# [Source data]
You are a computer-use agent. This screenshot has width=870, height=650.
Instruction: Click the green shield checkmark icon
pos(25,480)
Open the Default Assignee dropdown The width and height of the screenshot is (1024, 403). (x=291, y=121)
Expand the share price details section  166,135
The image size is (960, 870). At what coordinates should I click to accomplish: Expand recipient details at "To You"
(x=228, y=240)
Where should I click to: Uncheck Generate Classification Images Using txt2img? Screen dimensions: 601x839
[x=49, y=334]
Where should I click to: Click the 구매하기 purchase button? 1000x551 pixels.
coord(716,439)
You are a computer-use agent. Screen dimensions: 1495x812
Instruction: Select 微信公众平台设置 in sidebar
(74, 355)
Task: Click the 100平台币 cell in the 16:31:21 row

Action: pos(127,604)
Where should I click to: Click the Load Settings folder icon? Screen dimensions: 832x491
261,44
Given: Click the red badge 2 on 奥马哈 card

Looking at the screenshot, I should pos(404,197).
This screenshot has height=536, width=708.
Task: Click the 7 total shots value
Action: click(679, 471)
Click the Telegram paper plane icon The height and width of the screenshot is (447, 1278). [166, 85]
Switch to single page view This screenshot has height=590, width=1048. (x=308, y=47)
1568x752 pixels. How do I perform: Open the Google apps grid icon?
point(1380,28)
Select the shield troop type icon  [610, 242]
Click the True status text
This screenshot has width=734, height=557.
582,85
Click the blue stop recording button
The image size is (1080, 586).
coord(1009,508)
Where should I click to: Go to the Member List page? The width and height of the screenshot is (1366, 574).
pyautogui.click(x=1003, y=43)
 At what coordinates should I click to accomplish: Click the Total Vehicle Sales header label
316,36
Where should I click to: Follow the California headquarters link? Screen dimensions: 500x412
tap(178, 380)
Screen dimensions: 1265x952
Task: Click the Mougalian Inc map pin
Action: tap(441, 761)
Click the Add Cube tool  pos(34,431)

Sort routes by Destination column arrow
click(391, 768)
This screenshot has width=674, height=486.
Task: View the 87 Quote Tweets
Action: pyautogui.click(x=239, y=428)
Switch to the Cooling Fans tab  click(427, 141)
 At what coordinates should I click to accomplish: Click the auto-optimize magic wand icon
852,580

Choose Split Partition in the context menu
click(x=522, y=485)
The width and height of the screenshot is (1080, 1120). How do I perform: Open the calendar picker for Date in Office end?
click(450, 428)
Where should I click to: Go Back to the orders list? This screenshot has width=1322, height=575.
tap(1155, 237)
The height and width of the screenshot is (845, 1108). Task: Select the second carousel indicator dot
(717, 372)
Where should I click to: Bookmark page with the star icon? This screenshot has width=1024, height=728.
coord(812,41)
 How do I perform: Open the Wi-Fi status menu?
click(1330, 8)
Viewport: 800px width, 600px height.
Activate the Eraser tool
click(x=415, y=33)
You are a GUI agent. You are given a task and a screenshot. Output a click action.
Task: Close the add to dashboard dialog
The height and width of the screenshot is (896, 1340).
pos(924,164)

# [Task to complete]
Repeat every line of the items word for word, everything from the start of the items down to the line containing "point(1380,28)".

# [Answer to this task]
You are a computer-use agent. This screenshot has width=870, height=650.
Instruction: Click the green shield checkmark icon
pos(25,480)
Open the Default Assignee dropdown The width and height of the screenshot is (1024, 403). (x=291, y=121)
Expand the share price details section  166,135
The image size is (960, 870). At what coordinates should I click to accomplish: Expand recipient details at "To You"
(x=228, y=240)
Where should I click to: Uncheck Generate Classification Images Using txt2img? Screen dimensions: 601x839
[x=49, y=334]
Where should I click to: Click the 구매하기 purchase button? 1000x551 pixels.
coord(716,439)
You are a computer-use agent. Screen dimensions: 1495x812
Instruction: Select 微信公众平台设置 in sidebar
(74, 355)
Task: Click the 100平台币 cell in the 16:31:21 row

Action: pos(127,604)
Where should I click to: Click the Load Settings folder icon? Screen dimensions: 832x491
261,44
Given: Click the red badge 2 on 奥马哈 card

Looking at the screenshot, I should pos(404,197).
This screenshot has height=536, width=708.
Task: Click the 7 total shots value
Action: click(679, 471)
Click the Telegram paper plane icon The height and width of the screenshot is (447, 1278). [166, 85]
Switch to single page view This screenshot has height=590, width=1048. (x=308, y=47)
1568x752 pixels. How do I perform: Open the Google apps grid icon?
point(1380,28)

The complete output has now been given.